Task to carry out
Reproduce every entry exactly as written.

Recorded data:
::::::::::

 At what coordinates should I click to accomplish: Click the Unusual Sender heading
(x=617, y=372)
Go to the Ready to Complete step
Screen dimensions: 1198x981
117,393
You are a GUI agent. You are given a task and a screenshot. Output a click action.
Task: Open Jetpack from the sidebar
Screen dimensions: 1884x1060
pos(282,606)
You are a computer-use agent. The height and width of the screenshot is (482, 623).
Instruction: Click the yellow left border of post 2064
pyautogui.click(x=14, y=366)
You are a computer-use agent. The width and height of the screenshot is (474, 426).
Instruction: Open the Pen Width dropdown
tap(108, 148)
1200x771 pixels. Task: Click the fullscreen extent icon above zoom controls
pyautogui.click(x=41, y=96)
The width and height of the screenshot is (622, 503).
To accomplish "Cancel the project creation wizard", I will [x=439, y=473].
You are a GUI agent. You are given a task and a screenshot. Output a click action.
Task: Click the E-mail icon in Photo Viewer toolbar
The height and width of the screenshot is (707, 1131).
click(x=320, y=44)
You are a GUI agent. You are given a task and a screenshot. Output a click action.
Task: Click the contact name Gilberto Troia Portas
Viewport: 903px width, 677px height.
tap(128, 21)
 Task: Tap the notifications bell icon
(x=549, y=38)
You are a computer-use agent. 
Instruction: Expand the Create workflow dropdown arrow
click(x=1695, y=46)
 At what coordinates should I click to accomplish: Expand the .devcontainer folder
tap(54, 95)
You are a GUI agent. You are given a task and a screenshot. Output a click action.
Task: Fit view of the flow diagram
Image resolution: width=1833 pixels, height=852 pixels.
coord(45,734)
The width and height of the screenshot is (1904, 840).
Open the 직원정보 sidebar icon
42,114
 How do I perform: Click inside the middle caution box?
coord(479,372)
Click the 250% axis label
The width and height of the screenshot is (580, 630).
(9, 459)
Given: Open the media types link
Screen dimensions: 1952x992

::::::::::

Task output
 At what coordinates should I click to accomplish: Click the Unusual Sender heading
(x=617, y=372)
Go to the Ready to Complete step
Screen dimensions: 1198x981
117,393
You are a GUI agent. You are given a task and a screenshot. Output a click action.
Task: Open Jetpack from the sidebar
Screen dimensions: 1884x1060
pos(282,606)
You are a computer-use agent. The height and width of the screenshot is (482, 623).
Instruction: Click the yellow left border of post 2064
pyautogui.click(x=14, y=366)
You are a computer-use agent. The width and height of the screenshot is (474, 426).
Instruction: Open the Pen Width dropdown
tap(108, 148)
1200x771 pixels. Task: Click the fullscreen extent icon above zoom controls
pyautogui.click(x=41, y=96)
The width and height of the screenshot is (622, 503).
To accomplish "Cancel the project creation wizard", I will [x=439, y=473].
You are a GUI agent. You are given a task and a screenshot. Output a click action.
Task: Click the E-mail icon in Photo Viewer toolbar
The height and width of the screenshot is (707, 1131).
click(x=320, y=44)
You are a GUI agent. You are given a task and a screenshot. Output a click action.
Task: Click the contact name Gilberto Troia Portas
Viewport: 903px width, 677px height.
tap(128, 21)
 Task: Tap the notifications bell icon
(x=549, y=38)
You are a computer-use agent. 
Instruction: Expand the Create workflow dropdown arrow
click(x=1695, y=46)
 At what coordinates should I click to accomplish: Expand the .devcontainer folder
tap(54, 95)
You are a GUI agent. You are given a task and a screenshot. Output a click action.
Task: Fit view of the flow diagram
Image resolution: width=1833 pixels, height=852 pixels.
coord(45,734)
The width and height of the screenshot is (1904, 840).
Open the 직원정보 sidebar icon
42,114
 How do I perform: Click inside the middle caution box?
coord(479,372)
Click the 250% axis label
The width and height of the screenshot is (580, 630).
(9, 459)
Given: Open the media types link
Screen dimensions: 1952x992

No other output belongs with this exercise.